I'm starting to learn Ruby/Ruby on Rails on my train commute. I'm doing this
to broaden my skill set (specialize in Java for my job). It's slow going at
times and sometimes I only do 15 minutes a day.

A major project at work has (almost) come to an end (1.0). And I'm worried
about the inevitable screeching-to-a-halt (from overtime busy to idle bored).
As a result, a few of us at work are thinking of pitching a Ruby on Rails
project to key decision makers (it would be perfect for the application in
mind). I'm almost convinced I'll need to build the prototype on weekends (but
once we have it - it will sell itself - and they'll give us the go ahead). And
the best thing is when we successfully sell the prototype, I'll be able to
officially use Ruby on Rails on company time..

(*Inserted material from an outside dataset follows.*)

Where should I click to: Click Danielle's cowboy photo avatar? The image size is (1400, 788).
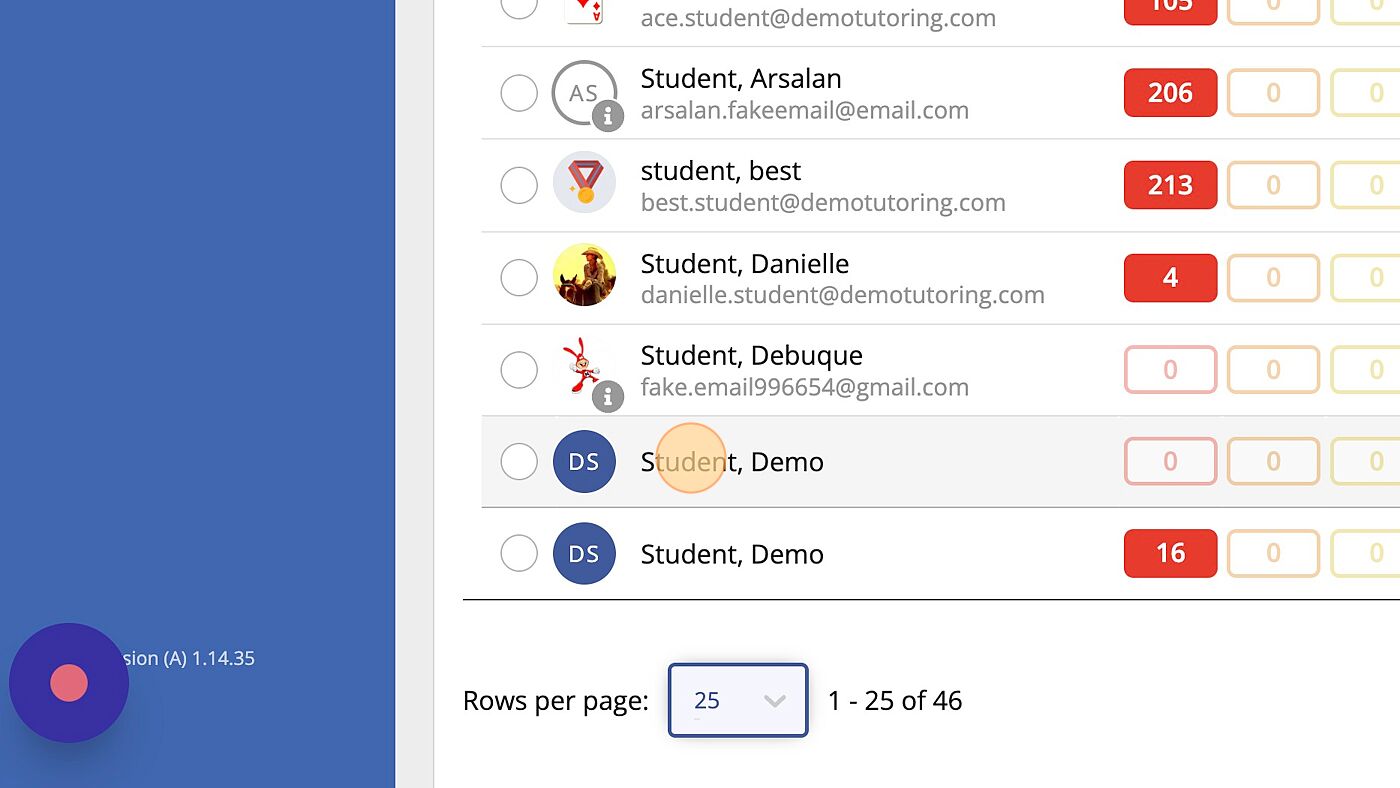584,275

Of course, I have a small laundry list of projects involving web
mashups/integrations that I want to implement (with RoR). Like procrastitron
stated, _all_ of them are projects I would use and if other people liked them
(side benefit). I had trouble with pointers ten years ago so Objective-C is
probably a stretch - I'll throw this iPhone application idea out there - I got
a seeming mass text from a friend 'Hey how are you. What are you up to' -
iPhone app idea: Group broadcast SMS "mail merge" - Hey <contact name>. I
haven't talked to you in <rough time since last talked> What's new?'

If I had a long-term plan... it's trying to diversify my technological skill
set. And, I'm constantly trying to diversify my overall portfolio with long-
term side projects like Salsa dancing and public speaking (with the aim of
getting out of technology [maybe]). I find I learn (about startups, business,
and the business of technology) by osmosis just by reading news.YC. I _love_
the news.YC community (8aweek keeps it from being an obsession but I cheat on
the weekends).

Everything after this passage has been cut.